Most of the literature reviews do not recommend radical organ removal and en-bloc soft tissue dissection [5]. However, we believe that en-bloc removal of the mesentery maybe helpful especially in small bowel GISTs as one of our patients had recurrence in the mesenteric lymph nodes (8.33%). However, there is not enough literature available showing good evidence in favour of any surgery above wide local excision in terms of overall survival or disease-free survival.
GISTs should be handled with care to avoid tumour rupture. The aim is to achieve complete gross resection with an intact pseudo-capsule. Since the tumour does not show an infiltrative pattern of spread, a margin of 1cm is considered sufficient. [6]
It is important to send an intact specimen, as macroscopic size of the lesion and presence of necrosis are major prognostic factors determining the risk categories of the lesions. In this series, all cases of recurrences had primary lesions of a size more than 5cm. Histopathologically, the number of mitoses per high-power field (HPF) is the most important marker of risk categorization.
Most GISTs (85-95%) are KIT positive. A few GISTS (about 5%) may be CD117 (KIT) negative; therefore, the diagnosis of GIST for a tumour that is otherwise morphologically typical is not precluded by an absence of KIT staining.[8] . In this series we had one patient in whom IHC for PDGF Ag could not be done because of unavailability of the kit. However, in this particular patient, the tumour was negative for desmin and S-100, indirectly favouring the diagnosis of GIST.

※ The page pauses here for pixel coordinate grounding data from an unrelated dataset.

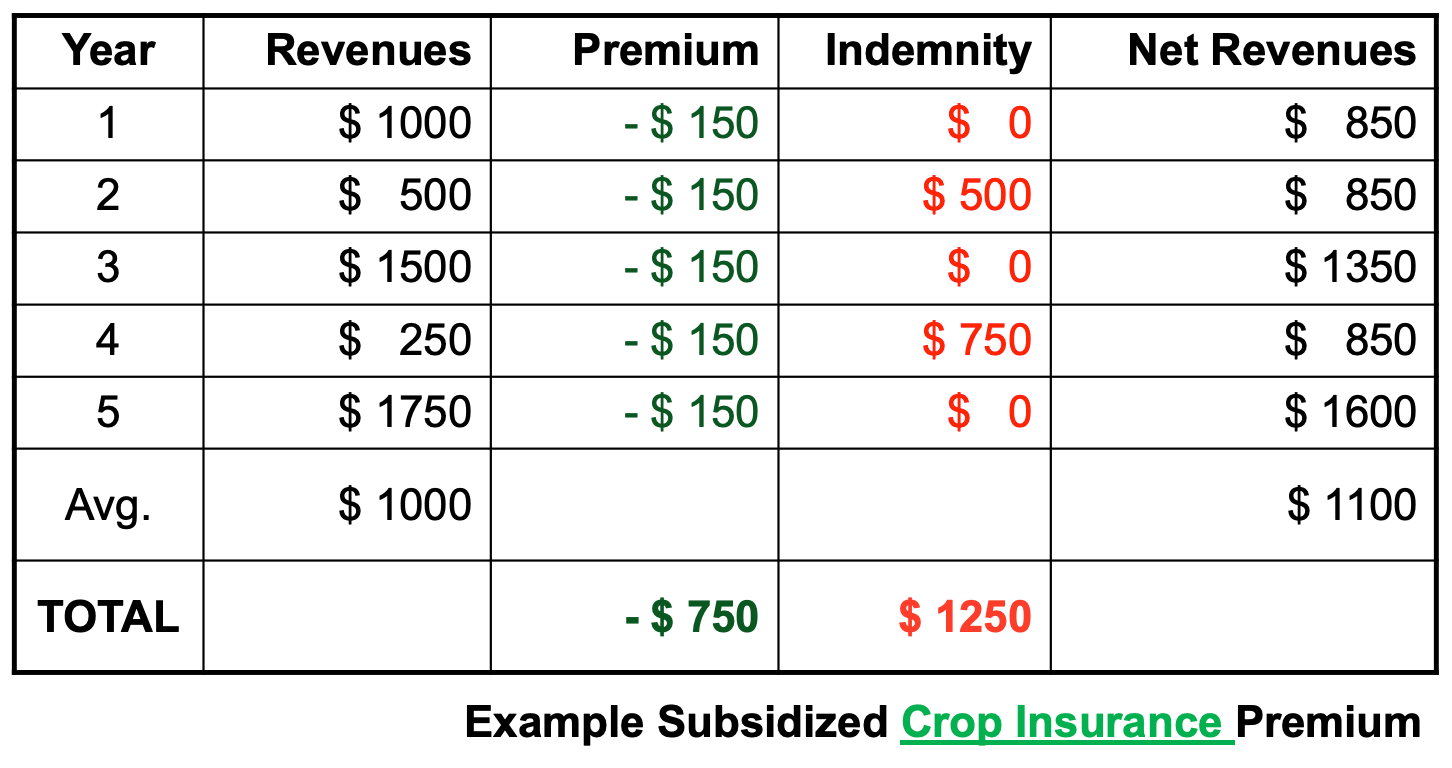
Task: Click the Year 4 revenues $ 250
Action: tap(405, 340)
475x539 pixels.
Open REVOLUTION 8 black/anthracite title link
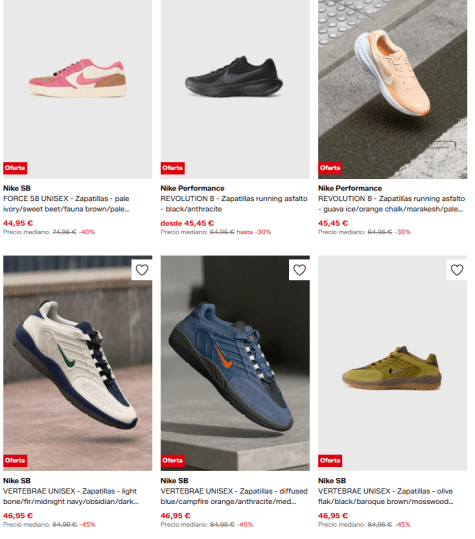(234, 204)
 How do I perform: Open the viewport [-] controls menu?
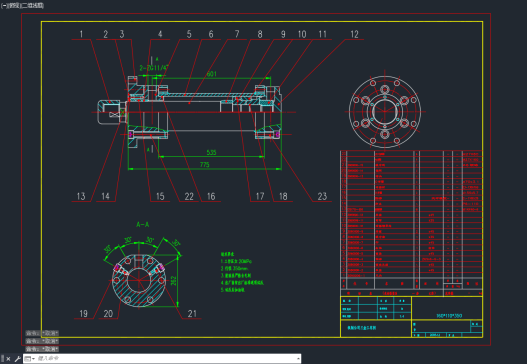[x=4, y=5]
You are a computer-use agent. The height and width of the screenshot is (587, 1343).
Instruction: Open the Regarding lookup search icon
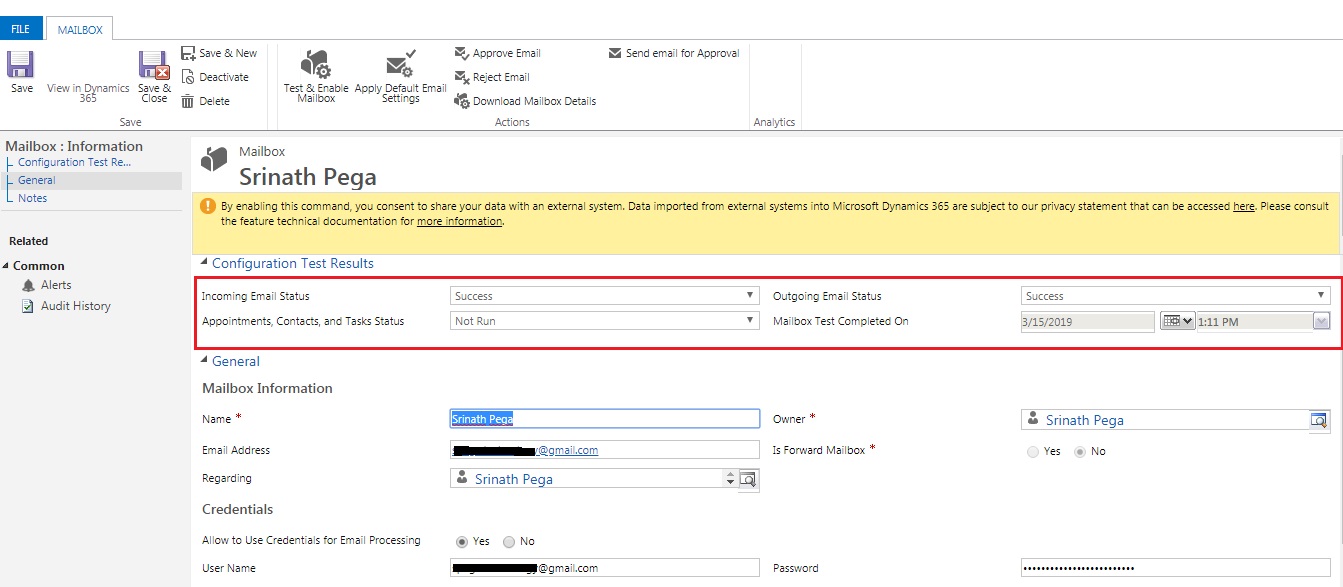pyautogui.click(x=748, y=480)
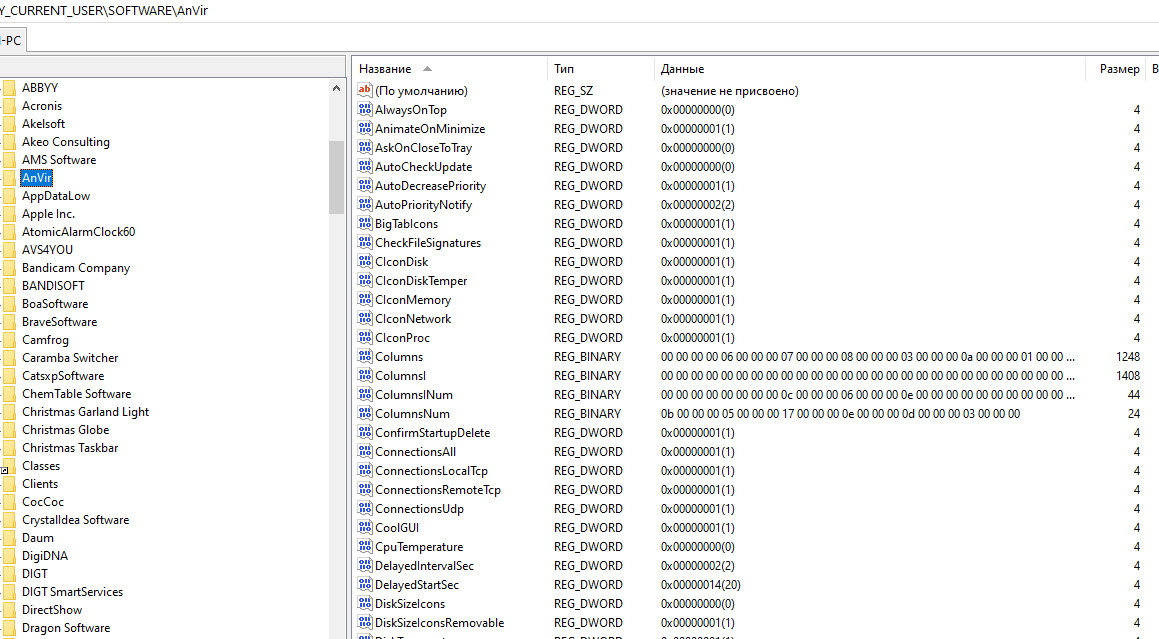The width and height of the screenshot is (1159, 639).
Task: Click the DWORD icon next to CoolGUI
Action: (x=365, y=528)
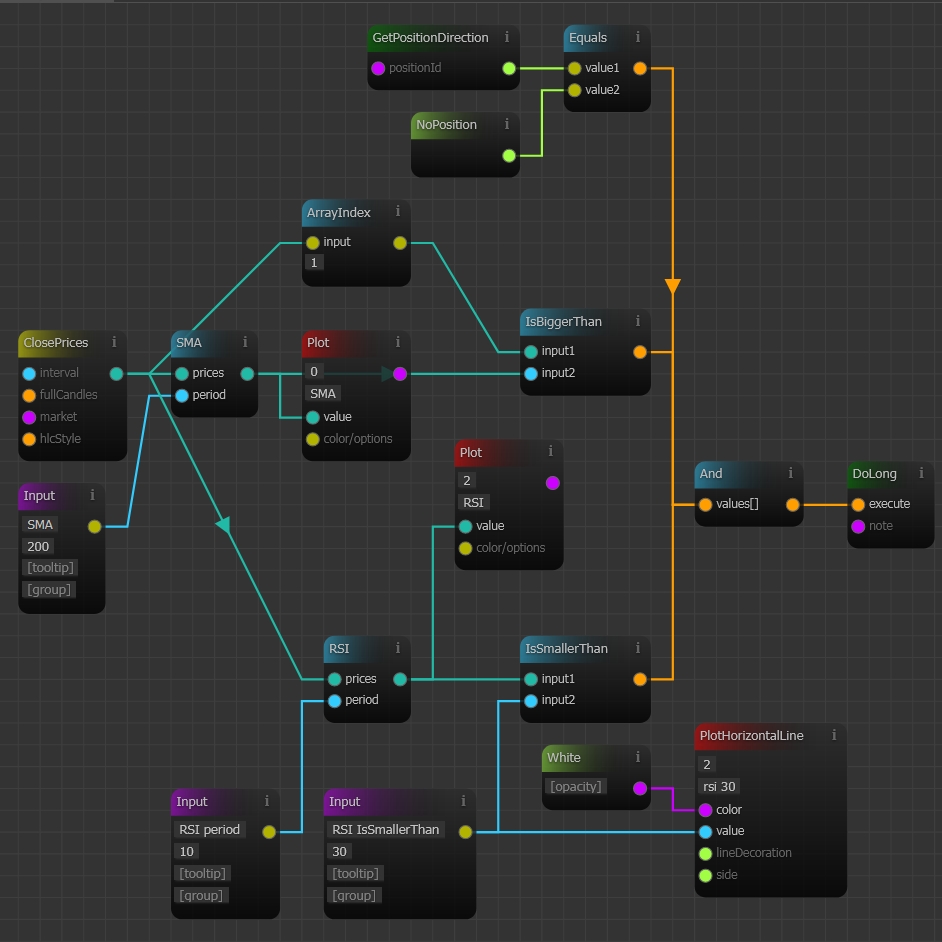Select the positionId port on GetPositionDirection
The image size is (942, 942).
tap(378, 68)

Following surgery, imatinib mesylate, a selective tyrosine kinase inhibitor of c-KIT [9], may be used. It is a specifically targeted molecular therapy for GIST. Initial results suggest that 54% of the GISTs respond to imatinib and there is no benefit of doses over 400mg/day. There is no consensus about the optimal duration of treatment with imatinib. This series only comprised four patients in whom imatinib was used, three of them did not show any adverse effect, the fourth patient was lost in follow-up after 8 months of surgery and hence the drug’s effect on him is not known.
Conclusion
This series is based on only eighteen patients, focusing on our initial experiences with GIST. The age distribution coincides with the international literature but there is a marked preponderance of male sex affection. The study could conclude that lesions >5cm definitely have a higher chance of recurrence, irrespective of the risk categorization.

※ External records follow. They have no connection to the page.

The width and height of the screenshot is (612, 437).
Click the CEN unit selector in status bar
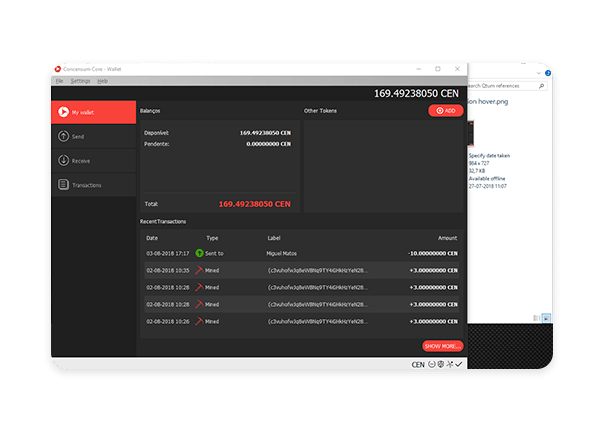[418, 365]
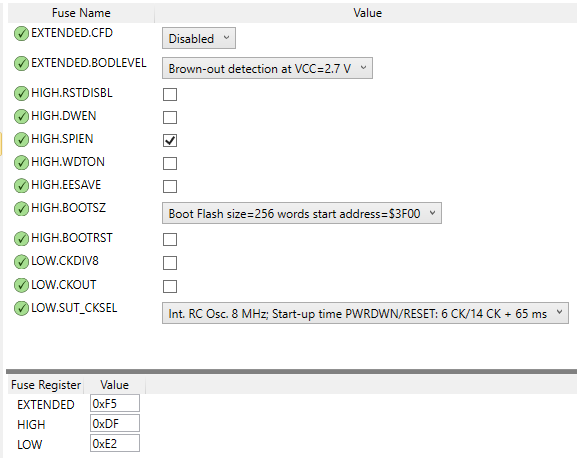This screenshot has height=458, width=577.
Task: Toggle the HIGH.DWEN checkbox
Action: coord(170,117)
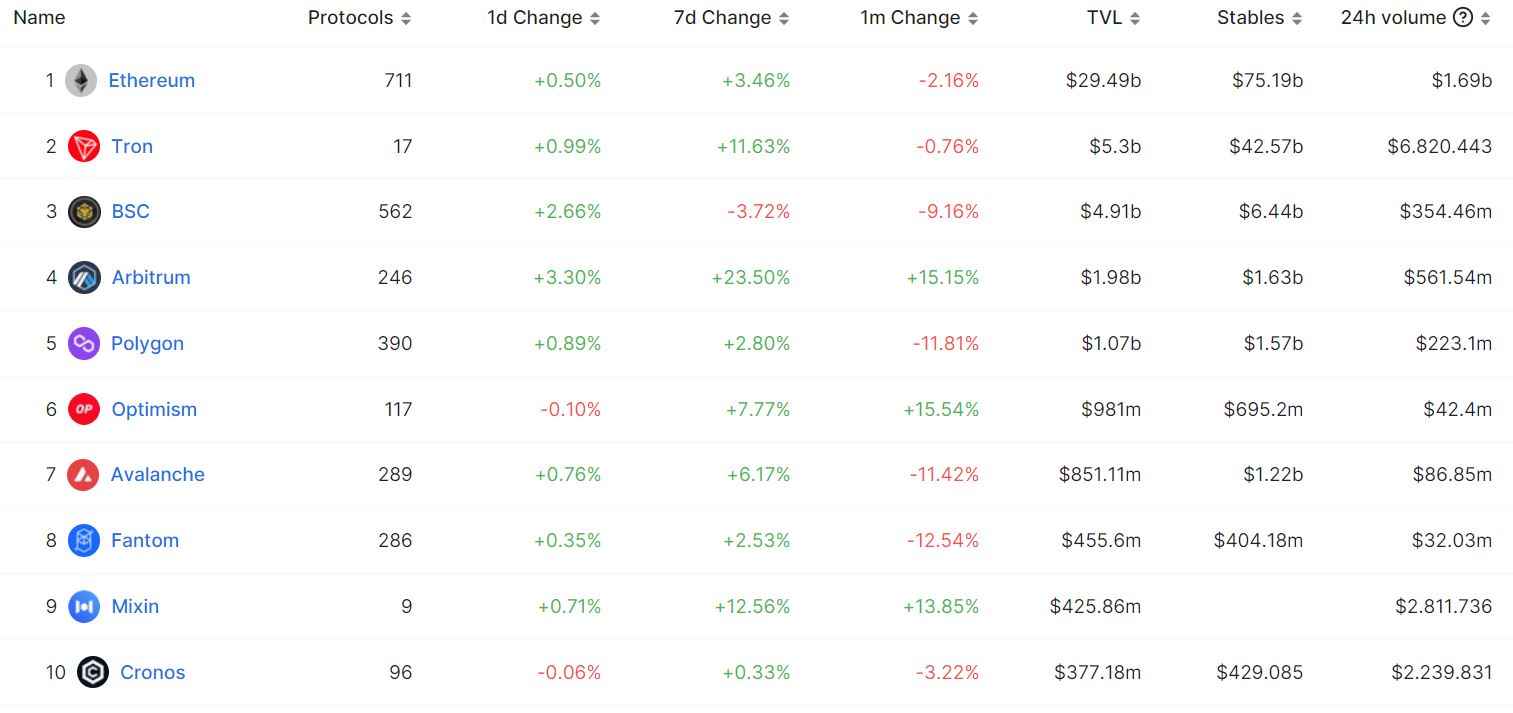Sort by Stables column arrows
The image size is (1513, 713).
click(1297, 19)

We firmly believe local resection with 1-2cm margin with the aim of organ preservation should be the principle of surgical treatment. Local recurrences can be notorious and at times elusive. IHC should be done routinely while assessing specimens of GIST, not only because it is the hallmark of diagnosis but also an important predictive factor. Though the study period was short, our study recommends the use of imatinib in the adjuvant setting in high-risk, recurrent and metastatic settings.